Sándor Csillag awaited the end of the 1800s with excitement verging on hysteria. He had lived to see as many years as he had white teeth, and all of them were intact. Only from his mother could he have inherited such a magnificent array of ivory teeth, for his father had had many problems with his teeth, especially in his later years. Of such matters Sándor Csillag had no direct knowledge; only from Hami had he heard stories of his parents, who had both died relatively young. In his wakeful dreams he saw their faces and figures with as much clarity as if he were looking at lifelike paintings in oils. Why had Father not had any pictures painted of themselves?
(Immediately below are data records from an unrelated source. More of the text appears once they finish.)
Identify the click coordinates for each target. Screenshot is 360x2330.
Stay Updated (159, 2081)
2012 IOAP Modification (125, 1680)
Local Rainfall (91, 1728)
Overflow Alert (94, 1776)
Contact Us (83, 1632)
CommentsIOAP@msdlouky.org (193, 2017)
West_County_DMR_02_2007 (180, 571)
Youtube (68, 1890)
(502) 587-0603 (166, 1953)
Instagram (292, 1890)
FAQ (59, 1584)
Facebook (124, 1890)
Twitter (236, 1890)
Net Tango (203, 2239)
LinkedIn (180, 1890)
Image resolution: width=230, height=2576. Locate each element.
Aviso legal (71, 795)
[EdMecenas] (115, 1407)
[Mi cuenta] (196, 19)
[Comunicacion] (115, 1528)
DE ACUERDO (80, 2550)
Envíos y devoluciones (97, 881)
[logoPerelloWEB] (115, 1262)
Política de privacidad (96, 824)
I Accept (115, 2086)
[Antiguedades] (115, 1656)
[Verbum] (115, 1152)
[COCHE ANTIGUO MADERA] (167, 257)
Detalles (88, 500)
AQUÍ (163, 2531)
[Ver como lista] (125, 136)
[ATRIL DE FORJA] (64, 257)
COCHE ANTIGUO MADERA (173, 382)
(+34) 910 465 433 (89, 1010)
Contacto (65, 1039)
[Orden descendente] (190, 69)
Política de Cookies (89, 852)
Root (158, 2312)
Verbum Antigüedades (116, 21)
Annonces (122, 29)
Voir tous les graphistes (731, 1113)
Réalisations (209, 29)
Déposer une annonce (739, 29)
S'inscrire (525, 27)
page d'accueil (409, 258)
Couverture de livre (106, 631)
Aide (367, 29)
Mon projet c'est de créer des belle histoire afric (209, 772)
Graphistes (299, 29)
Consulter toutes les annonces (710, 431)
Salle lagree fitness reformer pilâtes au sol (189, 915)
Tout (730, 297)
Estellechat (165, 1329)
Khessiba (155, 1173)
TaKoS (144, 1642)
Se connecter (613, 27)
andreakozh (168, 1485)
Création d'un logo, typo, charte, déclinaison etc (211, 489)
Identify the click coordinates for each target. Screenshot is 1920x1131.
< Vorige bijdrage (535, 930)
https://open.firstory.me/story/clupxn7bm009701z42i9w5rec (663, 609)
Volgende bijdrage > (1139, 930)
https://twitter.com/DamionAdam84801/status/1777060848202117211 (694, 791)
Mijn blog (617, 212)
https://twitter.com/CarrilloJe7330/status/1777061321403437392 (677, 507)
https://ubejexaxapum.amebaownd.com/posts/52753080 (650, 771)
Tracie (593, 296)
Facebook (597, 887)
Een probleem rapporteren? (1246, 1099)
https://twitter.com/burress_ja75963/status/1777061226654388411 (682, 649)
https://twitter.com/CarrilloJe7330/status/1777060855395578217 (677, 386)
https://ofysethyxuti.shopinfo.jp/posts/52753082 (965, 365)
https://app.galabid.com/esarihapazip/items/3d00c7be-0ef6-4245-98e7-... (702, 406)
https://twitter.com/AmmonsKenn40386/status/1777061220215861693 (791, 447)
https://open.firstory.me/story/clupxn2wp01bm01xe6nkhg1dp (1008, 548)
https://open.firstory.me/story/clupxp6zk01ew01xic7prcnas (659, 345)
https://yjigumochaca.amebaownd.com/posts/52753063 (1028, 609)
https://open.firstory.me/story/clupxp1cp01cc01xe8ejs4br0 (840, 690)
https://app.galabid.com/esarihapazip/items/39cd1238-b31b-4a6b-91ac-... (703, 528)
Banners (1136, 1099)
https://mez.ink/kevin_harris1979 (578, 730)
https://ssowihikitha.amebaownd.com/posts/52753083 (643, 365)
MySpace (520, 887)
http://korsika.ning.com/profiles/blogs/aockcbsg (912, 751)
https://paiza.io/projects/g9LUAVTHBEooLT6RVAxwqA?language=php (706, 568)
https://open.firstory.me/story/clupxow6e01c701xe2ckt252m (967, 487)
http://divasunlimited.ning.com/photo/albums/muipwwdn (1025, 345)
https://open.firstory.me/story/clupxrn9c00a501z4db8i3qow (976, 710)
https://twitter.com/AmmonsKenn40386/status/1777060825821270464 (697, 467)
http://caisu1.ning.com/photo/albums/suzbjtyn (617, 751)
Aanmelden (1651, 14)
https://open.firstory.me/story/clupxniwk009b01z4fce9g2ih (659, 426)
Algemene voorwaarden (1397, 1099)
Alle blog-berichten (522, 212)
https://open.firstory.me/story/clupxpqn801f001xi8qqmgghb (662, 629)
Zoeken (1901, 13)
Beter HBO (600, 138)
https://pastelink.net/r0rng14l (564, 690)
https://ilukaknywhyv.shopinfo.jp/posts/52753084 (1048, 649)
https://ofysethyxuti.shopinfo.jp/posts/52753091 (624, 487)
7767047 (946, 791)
Hami was of the view that the boy she had been left to bring up required the strictest possible education, for he exhibited from his earliest years a wild and untrammeled nature. He was still in nappies when he set fire to the kennel of the dog Berta, by means of a lantern he managed to carry there. The shed and the woodpile also went up in flames. The dog, chained up, was saved from being burned alive only thanks to the neighbors. Hami never worked out how little Sigmund had managed to climb from the chair onto the table, whence he could reach and unhook the lantern. Aged six, he could not be left alone with girls of his age, since their undergarments were of intense interest to him.

Lower school he completed in three years; that was because in Homonna and the districts surrounding it, that was the number of years of primary school available. And Hami did not have the heart to send such a little lad away to board. She planned to do that in later years. But Sigmund again put a spoke in Hami’s wheel. Before she could be told of his very poor third-year results, which barred progression to the upper school, he left home in his school uniform. His foster mother had no news of him for two weeks, during which her hair fell out in clumps.

A postcard covered in laboriously articulated letters arrived some weeks later, in a red envelope, from the city of Miskolc. Sent by one Tihamér Vastagh, tapster and coffee merchant, it respectfully informed Madame Hanna Berda-Stern that the young man Sándor Csillag had sought and entered his employ as an assistant in his trade. He had claimed that he was an orphan, who had been cared for hitherto by the addressee.

“Who is this Sándor Csillag?” asked Hami out loud, though she suspected the answer. She at once had herself conveyed to Miskolc by cart.

Tihamér Vastagh’s hostelry lay at the far end of town, in a street of dubious repute. Among the circle frequenting his premises there were just as many ladies of the night as poor and dissolute artisans or nobodies begging for credit. Hami had never set foot in such an establishment. Now she hardened her heart and lifted up with both hands her black lace skirt that swept the ground, so that not even its hem should touch the oily floor, and pushed her way towards the bar. “Good day, my good man. I am looking for Mr. Tihamér Vastagh.”

“That would be myself,” said the sharp fellow, whose Adam’s apple was the size of a medium-sized apricot.

“I have come about the boy.”

“Little Sanyi is asleep: he is on nights.”

“Little Sanyi? Hm! I want him at once.”

“I tell you, he is asleep.”

“And I tell you I don’t care!” She brought the metal-shod heel of her traveling knee-boots down on the wooden floor so hard that it retained the imprint. The boy who staggered out from the back half-asleep she brought round with two sharp slaps across the face. The boy slapped her back. Hami was speechless. The eyes of Sigmund/Sándor radiated the rawest hatred, like some wild animal. Hami was shaken to her bones.